There is a rather difficult cadenza composed by Beethoven himself, albeit much later than the concerto itself. Stylistically, the cadenza is very different from the concerto, but it makes use of the first opening theme. Beethoven applies this melody to the cadenza in several different ways, changing its character each time and displaying the innumerable ways that a musical theme can be used and felt.
This movement was written between 1787 and 1789 in Bonn. Average performances last from thirteen to fourteen minutes.
II. Adagio
This movement is in E-flat major, the subdominant key. Like many slow movements, it has ABA (ternary) form, where the opening section introduces the themes, and the middle section develops them. This movement was written between 1787 and 1789 in Bonn. Average performances last from eight to nine minutes.
III. Rondo, Molto allegro
This movement takes the form of a rondo (ABACABA) and showcases Beethoven’s playfulness of his early period. The theme is rhythmically unbalanced by sforzandi on beats 2 and 5 of each 6/8 measure. The C section is also highly contrasting with the others, in a minor key and intensifying the syncopation of the main theme’s sforzandi.

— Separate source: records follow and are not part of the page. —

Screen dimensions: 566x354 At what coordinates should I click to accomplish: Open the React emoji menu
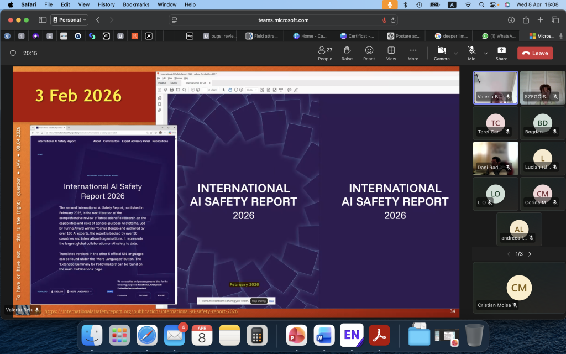[x=369, y=54]
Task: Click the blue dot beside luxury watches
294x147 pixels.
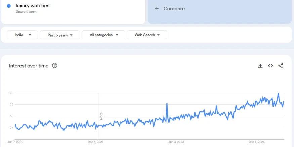Action: pyautogui.click(x=9, y=6)
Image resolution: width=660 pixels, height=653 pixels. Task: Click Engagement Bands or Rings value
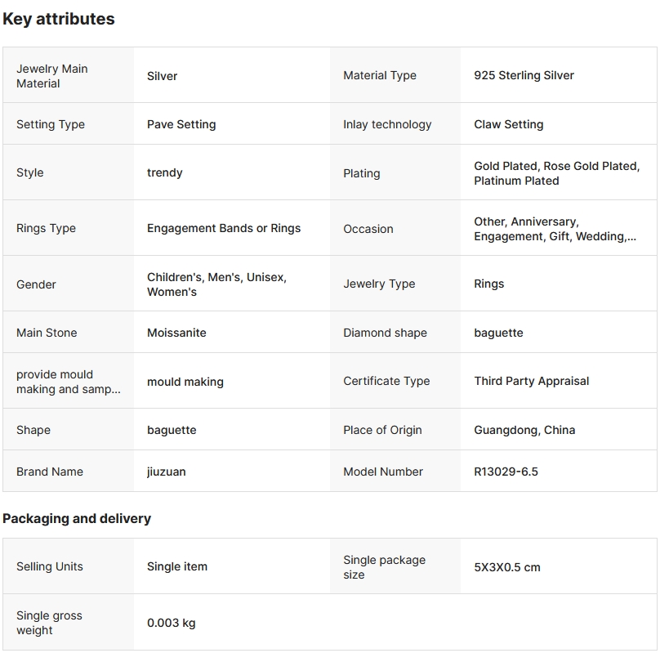[x=224, y=228]
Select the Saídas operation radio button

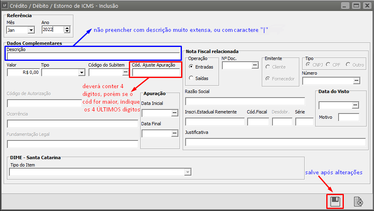(x=191, y=78)
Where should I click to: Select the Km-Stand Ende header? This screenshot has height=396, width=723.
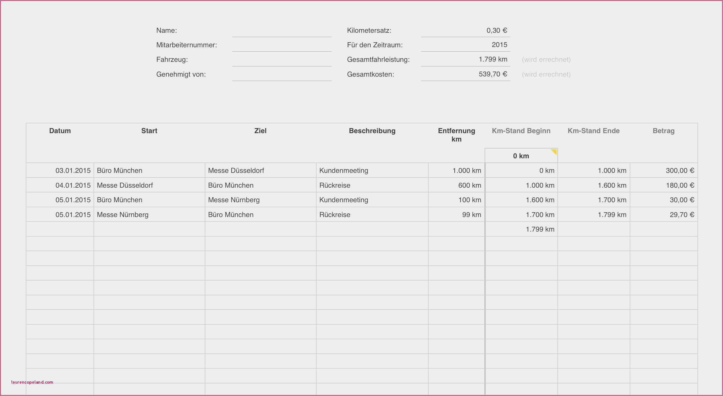click(x=593, y=131)
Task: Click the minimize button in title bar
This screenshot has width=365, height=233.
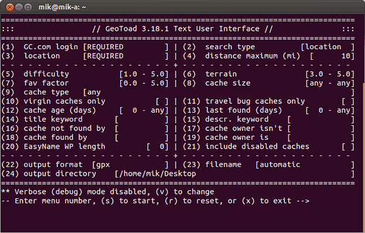Action: pos(19,7)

Prior to the last appearance of the rondo theme, Beethoven brings the piano in the “wrong” key of G major, and with the theme displaced early by one beat with respect to the barline, before the orchestra “discovers” the discrepancy and returns to the correct tonic key and metric alignment. This musical joke can be seen in many of Beethoven’s subsequent compositions.
This rondo is the one that Beethoven wrote in 1795 and premiered in Vienna that year. It shows Haydn’s influence, particularly in usage of sonata rondo form. An average performance lasts from five to six minutes.